3.デンマークのバイリンガル教育の始まりと学力
バイリンガル教育以前の北欧のろう教育はと言いますと、日本とだいたい同じような状況でした。70年代にはトータルコミュニケーションという理念が世界的に広まってきました。ただ、この時代になっても期待したほどには学力が伸びませんでした。かつてスウェーデンでろう者(成人)の読み書き能力について調査したところ、スウェーデン語が充分にできる入は4〜5割程度でした。デンマークではKCと呼ばれる手話研究所が同様の調査を行いました。その結果は、デンマーク語の読み書きが充分にできる人が3割程度でした。
では、どうして学力が伸びないのでしょうか? この原因をつきとめ、より効果的な教育法を考えるためにKCの研究が始まりました。さまざまな研究成果が出てくると、それまで手話は単なる身振りであると考えていたろう者自身が、手話を言語として認識するようになっていきました。手話は言語であるという認識が高まってくると、やがてろう児をもつ親たちの意識も変わり、ろう学校でも手話をとり入れるということになっていったようです。その後、デンマークの教育省もそれを受け入れ、政府も積極的に手話教育に取り組むようになっていきました。日本では、このように政府が方針を変えるという動きはなかなか起こらないようです。
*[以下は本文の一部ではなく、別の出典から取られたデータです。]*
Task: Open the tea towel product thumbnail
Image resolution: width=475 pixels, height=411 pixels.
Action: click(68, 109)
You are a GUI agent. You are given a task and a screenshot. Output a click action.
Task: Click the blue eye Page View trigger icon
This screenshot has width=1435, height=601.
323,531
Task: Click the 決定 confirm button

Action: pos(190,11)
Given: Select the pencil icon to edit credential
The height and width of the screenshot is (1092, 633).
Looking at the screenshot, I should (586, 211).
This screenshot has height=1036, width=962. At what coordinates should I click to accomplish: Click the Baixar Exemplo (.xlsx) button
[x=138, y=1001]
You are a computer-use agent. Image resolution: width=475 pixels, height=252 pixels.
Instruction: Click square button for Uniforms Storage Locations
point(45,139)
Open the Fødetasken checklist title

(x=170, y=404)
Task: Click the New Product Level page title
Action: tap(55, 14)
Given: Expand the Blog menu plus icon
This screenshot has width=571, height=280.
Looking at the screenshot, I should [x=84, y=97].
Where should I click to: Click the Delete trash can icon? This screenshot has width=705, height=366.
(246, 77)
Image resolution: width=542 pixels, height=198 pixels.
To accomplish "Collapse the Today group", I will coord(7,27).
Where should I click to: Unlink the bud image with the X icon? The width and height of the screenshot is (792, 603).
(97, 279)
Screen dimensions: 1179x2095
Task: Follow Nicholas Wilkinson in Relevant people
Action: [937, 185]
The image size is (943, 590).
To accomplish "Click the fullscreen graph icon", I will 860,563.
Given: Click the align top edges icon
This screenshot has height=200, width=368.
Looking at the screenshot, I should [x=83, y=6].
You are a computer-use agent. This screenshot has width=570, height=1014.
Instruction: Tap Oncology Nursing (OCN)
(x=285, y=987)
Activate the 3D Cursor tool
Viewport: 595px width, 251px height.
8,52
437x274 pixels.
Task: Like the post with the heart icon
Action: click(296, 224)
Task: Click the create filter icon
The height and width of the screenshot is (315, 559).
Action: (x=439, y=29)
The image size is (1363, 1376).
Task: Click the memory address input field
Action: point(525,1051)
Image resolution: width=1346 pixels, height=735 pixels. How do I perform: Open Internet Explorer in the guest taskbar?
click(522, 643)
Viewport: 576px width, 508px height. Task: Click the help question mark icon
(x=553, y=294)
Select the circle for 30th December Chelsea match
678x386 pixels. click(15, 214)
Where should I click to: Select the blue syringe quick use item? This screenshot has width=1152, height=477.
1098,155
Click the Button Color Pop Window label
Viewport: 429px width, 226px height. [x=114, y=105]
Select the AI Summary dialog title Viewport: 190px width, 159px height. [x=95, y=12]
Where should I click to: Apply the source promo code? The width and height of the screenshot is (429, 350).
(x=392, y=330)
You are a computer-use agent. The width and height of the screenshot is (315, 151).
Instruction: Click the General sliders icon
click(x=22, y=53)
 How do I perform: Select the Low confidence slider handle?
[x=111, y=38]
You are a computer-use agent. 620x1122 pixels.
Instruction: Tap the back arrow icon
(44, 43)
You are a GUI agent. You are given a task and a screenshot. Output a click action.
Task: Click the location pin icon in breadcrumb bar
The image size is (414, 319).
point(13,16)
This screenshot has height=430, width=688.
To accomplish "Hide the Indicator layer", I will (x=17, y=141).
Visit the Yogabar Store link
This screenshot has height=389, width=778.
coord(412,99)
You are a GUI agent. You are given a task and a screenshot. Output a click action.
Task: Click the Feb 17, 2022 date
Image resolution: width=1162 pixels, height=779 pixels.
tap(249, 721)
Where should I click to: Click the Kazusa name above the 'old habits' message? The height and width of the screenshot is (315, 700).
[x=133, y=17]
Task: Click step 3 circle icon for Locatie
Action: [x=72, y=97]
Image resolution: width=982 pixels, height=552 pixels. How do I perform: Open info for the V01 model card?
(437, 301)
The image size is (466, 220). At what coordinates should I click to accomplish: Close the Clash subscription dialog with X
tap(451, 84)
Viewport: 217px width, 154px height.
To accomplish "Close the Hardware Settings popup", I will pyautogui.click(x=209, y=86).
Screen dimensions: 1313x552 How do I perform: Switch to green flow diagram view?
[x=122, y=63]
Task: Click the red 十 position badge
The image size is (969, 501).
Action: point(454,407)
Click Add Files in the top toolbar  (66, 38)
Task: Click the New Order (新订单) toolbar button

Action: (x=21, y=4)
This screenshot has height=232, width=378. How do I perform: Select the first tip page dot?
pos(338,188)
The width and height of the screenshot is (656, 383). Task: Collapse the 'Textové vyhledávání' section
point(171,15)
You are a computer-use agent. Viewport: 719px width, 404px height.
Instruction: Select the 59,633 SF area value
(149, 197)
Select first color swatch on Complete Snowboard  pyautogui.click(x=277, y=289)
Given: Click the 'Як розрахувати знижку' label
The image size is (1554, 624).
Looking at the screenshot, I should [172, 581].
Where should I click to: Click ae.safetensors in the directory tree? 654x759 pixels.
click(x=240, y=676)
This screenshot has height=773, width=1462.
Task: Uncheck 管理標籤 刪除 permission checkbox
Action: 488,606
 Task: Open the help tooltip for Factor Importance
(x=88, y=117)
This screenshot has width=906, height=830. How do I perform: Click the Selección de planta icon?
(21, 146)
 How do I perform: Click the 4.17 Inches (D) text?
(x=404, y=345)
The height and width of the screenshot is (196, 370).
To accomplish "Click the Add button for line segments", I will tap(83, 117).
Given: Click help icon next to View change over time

バイリンガル教育の成果についてですが、デンマークでは9年生(中学3年生)に対して全国共通テストが行われています。ろう児10名が受験しました。エッセイを書く試験では、ろう児の10人中5人が健常児の平均点以上で、残りの5人も平均よりやや下という結果でした。数学では、やはり10人中5人が平均以上で、残りは平均よりやや下でした。理科にいたっては、10人中の7人が健常児の平均点以上でした。